This is getting a bit silly. You can fill up a Princess in the same time as a Progress or our T6. Yes, the BK can be turned down and run at a lower temp than our stove, but the inference that it is burning dirty is incorrect. It's anything but a smudge pot. FWIW, the newest BKs are not bad looking at all IMHO. In particular I like the lines of the  Ashford.

Now let's get back on topic and stick to the Ideal Steel. This is not a discussion about pure soapstone stoves.


----------



## Tenn Dave (Nov 29, 2013)

begreen said:


> This is getting a bit silly. You can fill up a Princess in the same time as a Progress or our T6. Yes, the BK can be turned down and run at a lower temp than our stove, but the inference that it is burning dirty is incorrect. It is anything but a smudge pot. The newest BKs are not bad looking at all IMHO. In particular I like the lines of the  Ashford.


 I think they are ugly.......but to each his own.


----------



## Waulie (Nov 29, 2013)

If you are using the burn time definition of enough coals to easily relight, then I'd have to guess the Ideal Steel will push 20 hours or so.  With that definition, my PH gets 16 hours "burn times" easily and the Ideal Steel is quite a bit bigger.  Personally, I hate that definition because 90% of my heating season I need HEAT, not just coals.

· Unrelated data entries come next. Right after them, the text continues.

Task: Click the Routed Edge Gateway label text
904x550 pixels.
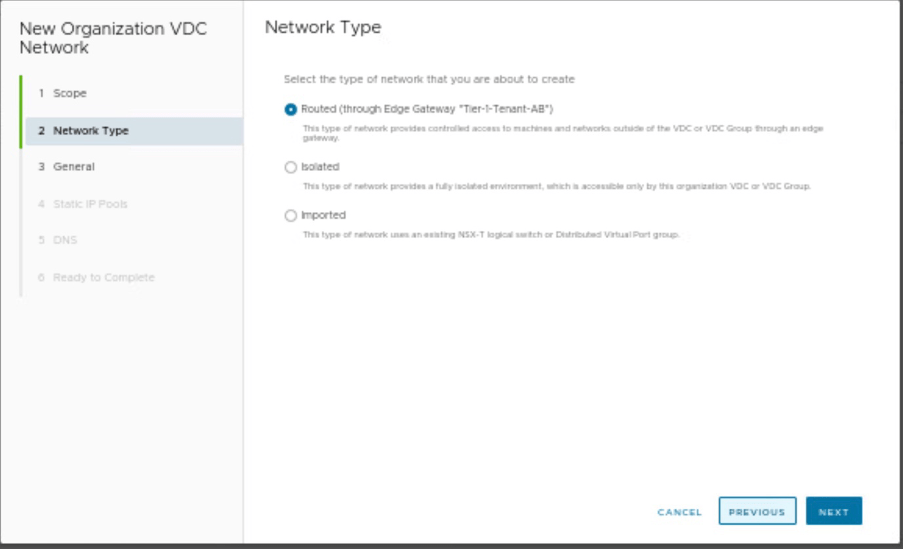Action: [x=427, y=109]

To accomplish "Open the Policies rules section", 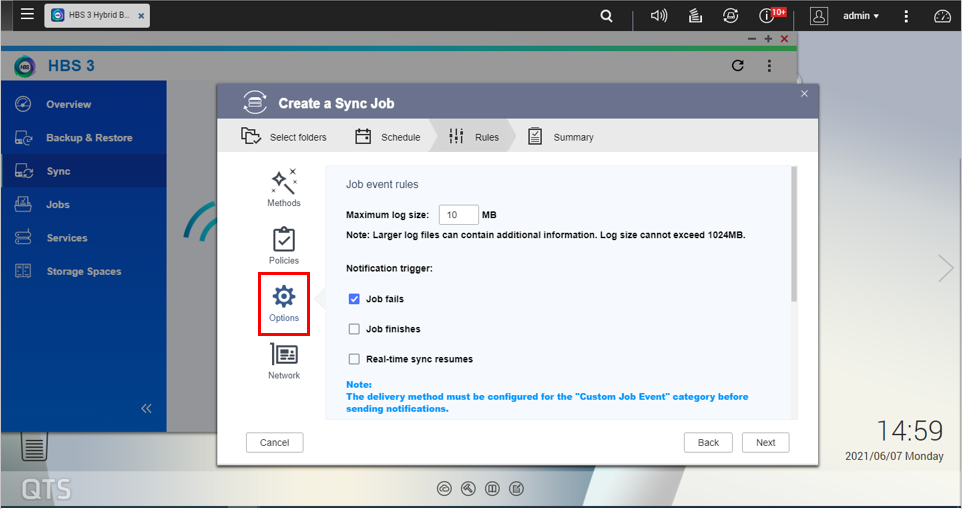I will coord(283,245).
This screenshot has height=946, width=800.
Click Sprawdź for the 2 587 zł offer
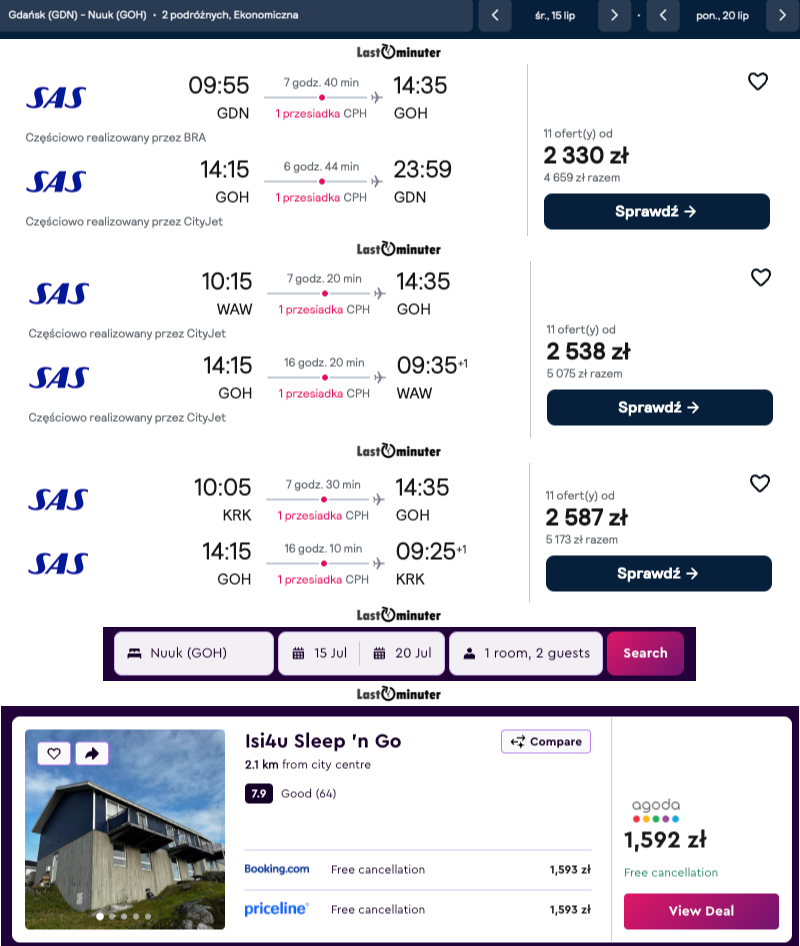pos(658,574)
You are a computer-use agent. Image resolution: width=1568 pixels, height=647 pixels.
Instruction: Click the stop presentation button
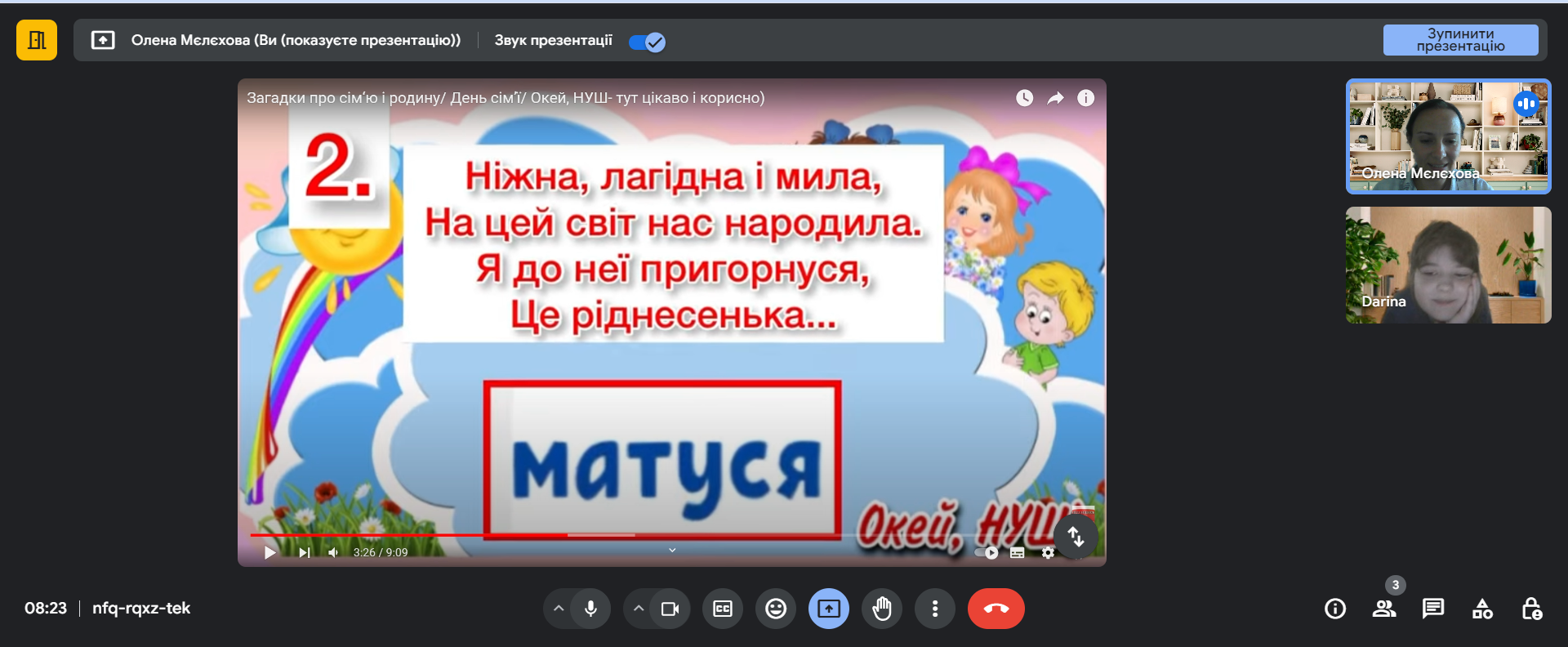tap(1459, 40)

Getting real, siginificant heat for 12 hours is my top priority when it comes to function.  Probably many others too.


----------



## BrowningBAR (Nov 29, 2013)

I think the Steel will provide longer burns than 10-12 hours. I think with good hard wood, dialed in, you will get 15+ hours of heat for most people.


----------



## begreen (Nov 29, 2013)

Tenn Dave said:


> I think they are ugly.......but to each his own.


Do you think the Ideal Steel is a beauty?


----------



## Tenn Dave (Nov 29, 2013)

BrowningBAR said:


> I think the Steel will provide longer burns than 10-12 hours. I think with good hard wood, dialed in, you will get 15+ hours of heat for most people.


 BrianK is going to do a long, slow burn with oak pallet scraps this weekend.  The results should be interesting.


----------



## Tenn Dave (Nov 29, 2013)

begreen said:


> Do you think the Ideal Steel is a beauty?


Nope, I already said that several times on this thread.  But I don't think it is ugly either.  It is just not my style.  (Although the one in simple black without all the add ons is starting to grow on me.)  I like the looks of the Progress Hybrid - and I bought one.


----------



## begreen (Nov 29, 2013)

BrowningBAR said:


> I think the Steel will provide longer burns than 10-12 hours. I think with good hard wood, dialed in, you will get 15+ hours of heat for most people.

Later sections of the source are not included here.